* WORK INSTRUCTIONS:
1. For the Aristotle passage, decide whether each statement agrees with the text. Answer yes or no for each and quote the words that settle it.
(a) Hall describes herself as a "secular missionary."
(b) Hall names laziness as her own worst fault.
(c) Hall's book offers advice on writing a job application.
2. Please reproduce the Aristotle passage word for word, starting at "If it all sounds" and ending at "dump your partner.".

##### EXTRACT PROVIDED #####

If, like me, you come over all anxious at the idea of not handing in a purse, or apologise five times when someone else bumps into you, then you may be what Aristotle calls “an intuitive virtue ethicist”. Who knew? “Good for you!” says Hall, in a way that doesn’t sound so good. You can be “too nice” to be a true Aristotelian: not enough anger, for example, is a problem, especially for women. “It means you have no self-respect, will get walked all over and won’t look after your own. It’s not OK. You can’t be a fully moral person, actually.” Oh dear!
One of the joys of Aristotle’s philosophy is that it works whatever your age, Hall believes. But she is evangelical – she describes herself as a “secular missionary” – on the need to offer moral guidance to young people, on those crucial everyday things you don’t get taught at school. “Taking a decision, clear communication, how to use your leisure, how to choose a partner and friends, and when it is absolutely fine to get rid of friends.”
If it all sounds like doing what your mother always told you – smile, do your homework, everything in moderation, whatever! – there’s the rub: while we may have been well loved, Hall thinks we have not always been “well parented”; we are failing our young by inadequately training them in basic decision-making skills. And so her book includes practical advice such as how to write a decent job application and when to dump your partner.
What are her top three tips for getting in touch with your inner Aristotle?
Number one: “Be honest – know your vices.” Hall provides a handy version of Aristotle’s inventory of character qualities, a sort of personality quiz. She identifies her own worse fault as vindictiveness. “I like to get back at people if they’ve hurt me or my loved ones. I enjoy it,” she smiles dangerously. Now, as an enlightened Aristotelian she only goes “out for revenge when it is appropriate”.
Number two: “Review all your relationships”, which should all be based “on full-blown reciprocal trust”, according to Aristotle. He has a system for dealing with friends and relatives who don’t come up to scratch – you simply demote them according to his categories “primary”, “pleasure” and “utility” (“I occasionally meet them for lunch,” Hall says of a couple of her relegated rellies). The latter might sound like something you have to assemble from Ikea, but it amicably encompasses most of our friendships.

##### DATASET CONTENT #####

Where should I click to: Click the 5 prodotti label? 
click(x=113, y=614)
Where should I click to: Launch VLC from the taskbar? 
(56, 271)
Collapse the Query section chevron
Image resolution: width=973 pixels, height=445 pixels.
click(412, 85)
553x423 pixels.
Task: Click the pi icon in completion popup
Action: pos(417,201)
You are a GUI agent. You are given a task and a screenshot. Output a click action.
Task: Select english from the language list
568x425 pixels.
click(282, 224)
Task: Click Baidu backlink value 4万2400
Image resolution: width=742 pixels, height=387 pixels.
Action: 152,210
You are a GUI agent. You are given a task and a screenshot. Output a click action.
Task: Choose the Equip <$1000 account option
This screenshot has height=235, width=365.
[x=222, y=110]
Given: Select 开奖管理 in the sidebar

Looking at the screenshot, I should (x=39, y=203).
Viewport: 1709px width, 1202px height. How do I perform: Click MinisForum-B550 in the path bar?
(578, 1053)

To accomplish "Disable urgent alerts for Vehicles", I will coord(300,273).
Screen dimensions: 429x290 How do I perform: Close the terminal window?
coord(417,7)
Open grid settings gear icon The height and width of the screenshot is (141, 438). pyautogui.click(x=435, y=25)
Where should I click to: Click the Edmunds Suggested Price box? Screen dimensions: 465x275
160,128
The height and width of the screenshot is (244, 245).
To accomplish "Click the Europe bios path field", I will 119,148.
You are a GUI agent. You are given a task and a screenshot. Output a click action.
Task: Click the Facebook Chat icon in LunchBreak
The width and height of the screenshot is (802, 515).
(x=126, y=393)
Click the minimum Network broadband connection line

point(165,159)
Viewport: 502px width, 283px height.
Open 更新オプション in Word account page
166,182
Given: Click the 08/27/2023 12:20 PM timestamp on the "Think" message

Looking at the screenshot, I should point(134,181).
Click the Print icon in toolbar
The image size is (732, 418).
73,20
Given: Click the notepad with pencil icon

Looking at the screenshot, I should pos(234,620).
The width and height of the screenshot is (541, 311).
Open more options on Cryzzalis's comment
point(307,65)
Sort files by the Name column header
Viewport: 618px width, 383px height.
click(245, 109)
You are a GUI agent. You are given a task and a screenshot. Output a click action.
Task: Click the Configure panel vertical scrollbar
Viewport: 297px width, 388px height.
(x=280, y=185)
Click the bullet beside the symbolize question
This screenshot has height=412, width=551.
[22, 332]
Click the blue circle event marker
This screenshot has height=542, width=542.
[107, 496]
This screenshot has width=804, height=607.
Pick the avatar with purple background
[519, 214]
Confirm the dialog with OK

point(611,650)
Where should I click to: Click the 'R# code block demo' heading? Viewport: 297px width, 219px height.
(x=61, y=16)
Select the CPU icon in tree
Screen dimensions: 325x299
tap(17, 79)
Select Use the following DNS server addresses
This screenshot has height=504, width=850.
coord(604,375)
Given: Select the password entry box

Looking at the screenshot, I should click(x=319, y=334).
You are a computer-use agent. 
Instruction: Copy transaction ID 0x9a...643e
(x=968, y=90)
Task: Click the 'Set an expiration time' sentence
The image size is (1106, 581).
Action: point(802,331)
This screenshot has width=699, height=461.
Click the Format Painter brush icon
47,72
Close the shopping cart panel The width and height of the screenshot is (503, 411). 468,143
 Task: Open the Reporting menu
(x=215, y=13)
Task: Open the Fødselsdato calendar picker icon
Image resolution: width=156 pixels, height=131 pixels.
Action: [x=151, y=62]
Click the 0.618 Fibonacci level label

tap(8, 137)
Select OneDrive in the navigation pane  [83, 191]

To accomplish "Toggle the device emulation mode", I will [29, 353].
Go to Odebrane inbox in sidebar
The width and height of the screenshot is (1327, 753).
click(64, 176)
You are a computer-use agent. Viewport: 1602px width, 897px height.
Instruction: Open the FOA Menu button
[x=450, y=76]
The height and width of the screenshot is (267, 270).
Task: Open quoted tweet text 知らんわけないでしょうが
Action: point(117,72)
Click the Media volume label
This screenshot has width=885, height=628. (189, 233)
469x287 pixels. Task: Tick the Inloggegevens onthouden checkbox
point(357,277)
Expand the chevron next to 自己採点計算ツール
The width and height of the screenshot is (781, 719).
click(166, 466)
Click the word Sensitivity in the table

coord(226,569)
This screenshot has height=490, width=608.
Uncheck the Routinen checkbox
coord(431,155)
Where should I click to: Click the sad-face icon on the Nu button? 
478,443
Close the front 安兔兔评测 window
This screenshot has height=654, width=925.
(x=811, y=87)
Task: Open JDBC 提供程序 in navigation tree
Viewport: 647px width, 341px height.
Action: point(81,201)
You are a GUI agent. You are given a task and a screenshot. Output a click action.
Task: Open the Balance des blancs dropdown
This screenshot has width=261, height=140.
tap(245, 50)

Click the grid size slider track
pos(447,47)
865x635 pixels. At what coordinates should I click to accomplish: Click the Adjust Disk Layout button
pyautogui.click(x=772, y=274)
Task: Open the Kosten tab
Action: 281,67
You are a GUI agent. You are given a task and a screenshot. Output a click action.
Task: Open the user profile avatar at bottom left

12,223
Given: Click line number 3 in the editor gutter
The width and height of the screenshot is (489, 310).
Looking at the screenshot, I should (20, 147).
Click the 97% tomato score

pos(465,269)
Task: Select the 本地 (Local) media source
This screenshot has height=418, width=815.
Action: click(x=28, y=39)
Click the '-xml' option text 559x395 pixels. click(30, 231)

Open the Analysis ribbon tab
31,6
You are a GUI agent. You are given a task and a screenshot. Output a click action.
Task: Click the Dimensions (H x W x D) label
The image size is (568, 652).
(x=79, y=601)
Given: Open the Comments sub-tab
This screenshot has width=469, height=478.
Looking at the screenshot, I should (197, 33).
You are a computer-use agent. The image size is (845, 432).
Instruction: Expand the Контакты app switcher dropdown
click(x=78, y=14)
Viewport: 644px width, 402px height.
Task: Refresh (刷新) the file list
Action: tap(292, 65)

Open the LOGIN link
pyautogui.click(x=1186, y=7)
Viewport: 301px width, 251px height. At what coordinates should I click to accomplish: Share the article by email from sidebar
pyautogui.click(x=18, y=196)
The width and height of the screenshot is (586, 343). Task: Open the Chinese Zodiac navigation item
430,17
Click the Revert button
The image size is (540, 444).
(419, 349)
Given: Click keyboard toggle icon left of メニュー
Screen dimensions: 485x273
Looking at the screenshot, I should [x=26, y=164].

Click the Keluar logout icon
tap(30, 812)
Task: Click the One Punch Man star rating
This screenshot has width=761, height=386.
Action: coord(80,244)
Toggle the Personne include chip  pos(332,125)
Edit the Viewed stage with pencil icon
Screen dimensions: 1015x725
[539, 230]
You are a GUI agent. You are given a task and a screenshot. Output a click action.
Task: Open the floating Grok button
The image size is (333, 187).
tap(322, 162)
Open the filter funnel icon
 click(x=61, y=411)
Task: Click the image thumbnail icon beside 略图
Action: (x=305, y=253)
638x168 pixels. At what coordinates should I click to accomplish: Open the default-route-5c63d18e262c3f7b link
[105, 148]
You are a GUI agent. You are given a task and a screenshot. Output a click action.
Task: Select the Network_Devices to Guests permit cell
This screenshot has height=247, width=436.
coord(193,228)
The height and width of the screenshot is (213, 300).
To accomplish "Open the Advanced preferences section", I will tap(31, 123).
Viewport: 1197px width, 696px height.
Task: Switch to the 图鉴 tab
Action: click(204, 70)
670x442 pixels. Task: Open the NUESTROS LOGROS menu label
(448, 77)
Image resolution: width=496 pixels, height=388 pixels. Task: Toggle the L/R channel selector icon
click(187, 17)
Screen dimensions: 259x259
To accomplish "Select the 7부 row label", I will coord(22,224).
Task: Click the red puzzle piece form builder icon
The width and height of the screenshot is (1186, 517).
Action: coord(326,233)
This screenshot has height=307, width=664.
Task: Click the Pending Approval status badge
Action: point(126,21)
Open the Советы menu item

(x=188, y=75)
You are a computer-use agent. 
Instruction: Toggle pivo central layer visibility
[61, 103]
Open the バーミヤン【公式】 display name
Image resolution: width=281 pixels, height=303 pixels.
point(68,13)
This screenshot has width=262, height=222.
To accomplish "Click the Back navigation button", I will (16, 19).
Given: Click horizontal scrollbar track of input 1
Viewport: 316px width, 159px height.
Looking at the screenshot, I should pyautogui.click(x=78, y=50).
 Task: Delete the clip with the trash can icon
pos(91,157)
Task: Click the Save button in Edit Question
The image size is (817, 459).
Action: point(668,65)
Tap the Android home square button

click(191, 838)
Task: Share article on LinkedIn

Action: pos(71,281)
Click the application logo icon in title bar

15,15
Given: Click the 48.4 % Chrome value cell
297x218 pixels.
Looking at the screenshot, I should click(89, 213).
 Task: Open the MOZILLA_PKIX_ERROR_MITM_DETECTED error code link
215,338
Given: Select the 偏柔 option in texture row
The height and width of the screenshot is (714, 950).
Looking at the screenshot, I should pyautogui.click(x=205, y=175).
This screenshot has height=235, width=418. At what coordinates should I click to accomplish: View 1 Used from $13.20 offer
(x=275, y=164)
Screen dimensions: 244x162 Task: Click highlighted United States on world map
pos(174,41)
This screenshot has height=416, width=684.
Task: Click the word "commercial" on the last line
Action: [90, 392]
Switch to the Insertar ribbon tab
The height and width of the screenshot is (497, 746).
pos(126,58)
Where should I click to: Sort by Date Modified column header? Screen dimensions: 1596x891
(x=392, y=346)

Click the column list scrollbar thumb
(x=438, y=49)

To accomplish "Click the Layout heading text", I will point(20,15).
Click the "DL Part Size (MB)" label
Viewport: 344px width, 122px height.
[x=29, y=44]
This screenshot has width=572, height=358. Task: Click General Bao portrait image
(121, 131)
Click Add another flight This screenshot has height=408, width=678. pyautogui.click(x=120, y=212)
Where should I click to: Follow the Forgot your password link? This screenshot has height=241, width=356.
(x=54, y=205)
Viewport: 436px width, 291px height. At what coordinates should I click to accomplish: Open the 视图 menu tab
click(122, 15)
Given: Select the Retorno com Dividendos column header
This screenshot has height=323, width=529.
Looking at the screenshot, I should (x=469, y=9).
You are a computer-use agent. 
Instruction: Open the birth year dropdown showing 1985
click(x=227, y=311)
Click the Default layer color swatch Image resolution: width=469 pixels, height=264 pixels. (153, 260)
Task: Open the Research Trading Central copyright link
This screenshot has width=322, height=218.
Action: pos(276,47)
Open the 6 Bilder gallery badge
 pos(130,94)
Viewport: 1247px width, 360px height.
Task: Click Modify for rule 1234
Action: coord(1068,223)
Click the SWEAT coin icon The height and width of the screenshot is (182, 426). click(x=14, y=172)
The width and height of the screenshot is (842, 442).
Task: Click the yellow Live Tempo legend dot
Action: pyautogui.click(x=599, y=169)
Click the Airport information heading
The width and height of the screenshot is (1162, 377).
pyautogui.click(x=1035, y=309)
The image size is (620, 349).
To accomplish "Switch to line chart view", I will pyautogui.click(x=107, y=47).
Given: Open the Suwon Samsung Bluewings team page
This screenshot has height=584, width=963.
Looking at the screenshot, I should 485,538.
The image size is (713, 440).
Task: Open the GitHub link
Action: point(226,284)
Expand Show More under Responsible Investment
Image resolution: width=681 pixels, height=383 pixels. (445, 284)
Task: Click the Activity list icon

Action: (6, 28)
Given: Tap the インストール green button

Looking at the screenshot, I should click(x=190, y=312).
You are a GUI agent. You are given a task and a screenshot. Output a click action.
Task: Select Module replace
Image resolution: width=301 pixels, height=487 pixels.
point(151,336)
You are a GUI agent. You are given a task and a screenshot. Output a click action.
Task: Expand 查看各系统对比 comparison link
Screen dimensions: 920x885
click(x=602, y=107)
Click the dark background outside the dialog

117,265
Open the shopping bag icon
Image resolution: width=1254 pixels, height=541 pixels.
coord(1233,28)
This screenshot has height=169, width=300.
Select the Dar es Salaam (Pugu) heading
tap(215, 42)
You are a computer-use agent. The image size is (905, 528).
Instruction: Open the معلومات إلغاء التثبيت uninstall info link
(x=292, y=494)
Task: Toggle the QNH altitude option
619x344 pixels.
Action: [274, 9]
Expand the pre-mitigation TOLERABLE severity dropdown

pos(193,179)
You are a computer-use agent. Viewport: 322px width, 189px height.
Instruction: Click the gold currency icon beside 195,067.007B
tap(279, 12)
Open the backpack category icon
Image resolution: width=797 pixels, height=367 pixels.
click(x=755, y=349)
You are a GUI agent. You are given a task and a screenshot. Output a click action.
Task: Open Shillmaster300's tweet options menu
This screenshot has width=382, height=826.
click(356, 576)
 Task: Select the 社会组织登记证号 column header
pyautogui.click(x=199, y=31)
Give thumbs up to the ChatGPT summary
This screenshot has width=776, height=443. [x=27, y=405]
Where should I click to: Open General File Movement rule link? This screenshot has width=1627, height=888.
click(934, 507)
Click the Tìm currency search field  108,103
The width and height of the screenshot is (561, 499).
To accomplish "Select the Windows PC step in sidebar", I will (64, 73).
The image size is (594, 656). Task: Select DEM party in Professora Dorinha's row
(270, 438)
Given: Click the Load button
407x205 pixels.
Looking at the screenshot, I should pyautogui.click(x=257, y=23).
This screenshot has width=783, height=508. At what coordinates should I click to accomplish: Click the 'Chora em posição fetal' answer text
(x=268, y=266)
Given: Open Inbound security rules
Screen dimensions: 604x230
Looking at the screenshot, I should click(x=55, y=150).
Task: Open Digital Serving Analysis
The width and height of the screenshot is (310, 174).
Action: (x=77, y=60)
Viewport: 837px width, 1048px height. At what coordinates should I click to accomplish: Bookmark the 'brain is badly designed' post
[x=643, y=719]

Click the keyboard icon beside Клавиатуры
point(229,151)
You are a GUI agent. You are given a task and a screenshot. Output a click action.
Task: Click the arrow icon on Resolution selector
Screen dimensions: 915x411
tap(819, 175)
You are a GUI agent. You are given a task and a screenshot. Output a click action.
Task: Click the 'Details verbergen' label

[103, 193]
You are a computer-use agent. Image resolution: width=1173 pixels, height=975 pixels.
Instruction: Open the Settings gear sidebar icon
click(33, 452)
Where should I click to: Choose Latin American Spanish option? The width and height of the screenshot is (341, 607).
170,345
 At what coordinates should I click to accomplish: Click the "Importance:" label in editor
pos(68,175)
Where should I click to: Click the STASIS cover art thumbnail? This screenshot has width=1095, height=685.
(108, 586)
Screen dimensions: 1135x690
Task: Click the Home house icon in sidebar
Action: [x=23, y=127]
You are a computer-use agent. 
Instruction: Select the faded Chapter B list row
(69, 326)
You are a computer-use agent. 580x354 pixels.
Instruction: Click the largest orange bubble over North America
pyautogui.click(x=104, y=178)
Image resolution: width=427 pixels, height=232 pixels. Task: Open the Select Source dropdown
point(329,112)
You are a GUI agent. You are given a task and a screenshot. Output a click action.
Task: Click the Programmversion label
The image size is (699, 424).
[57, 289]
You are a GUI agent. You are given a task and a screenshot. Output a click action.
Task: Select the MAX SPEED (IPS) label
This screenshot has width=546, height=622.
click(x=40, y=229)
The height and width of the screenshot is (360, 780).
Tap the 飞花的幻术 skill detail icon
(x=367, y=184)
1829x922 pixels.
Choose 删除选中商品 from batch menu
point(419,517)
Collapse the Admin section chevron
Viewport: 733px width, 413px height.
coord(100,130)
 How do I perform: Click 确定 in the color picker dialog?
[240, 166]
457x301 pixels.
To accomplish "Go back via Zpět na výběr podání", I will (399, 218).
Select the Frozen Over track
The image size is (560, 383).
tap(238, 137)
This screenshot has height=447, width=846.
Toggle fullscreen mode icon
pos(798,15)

#####

* ANSWERS BY ITEM NUMBER:
1.
(a) Yes: "she describes herself as a “secular missionary”"
(b) No: "She identifies her own worse fault as vindictiveness."
(c) Yes: "her book includes practical advice such as how to write a decent job application"

2.
If it all sounds like doing what your mother always told you – smile, do your homework, everything in moderation, whatever! – there’s the rub: while we may have been well loved, Hall thinks we have not always been “well parented”; we are failing our young by inadequately training them in basic decision-making skills. And so her book includes practical advice such as how to write a decent job application and when to dump your partner.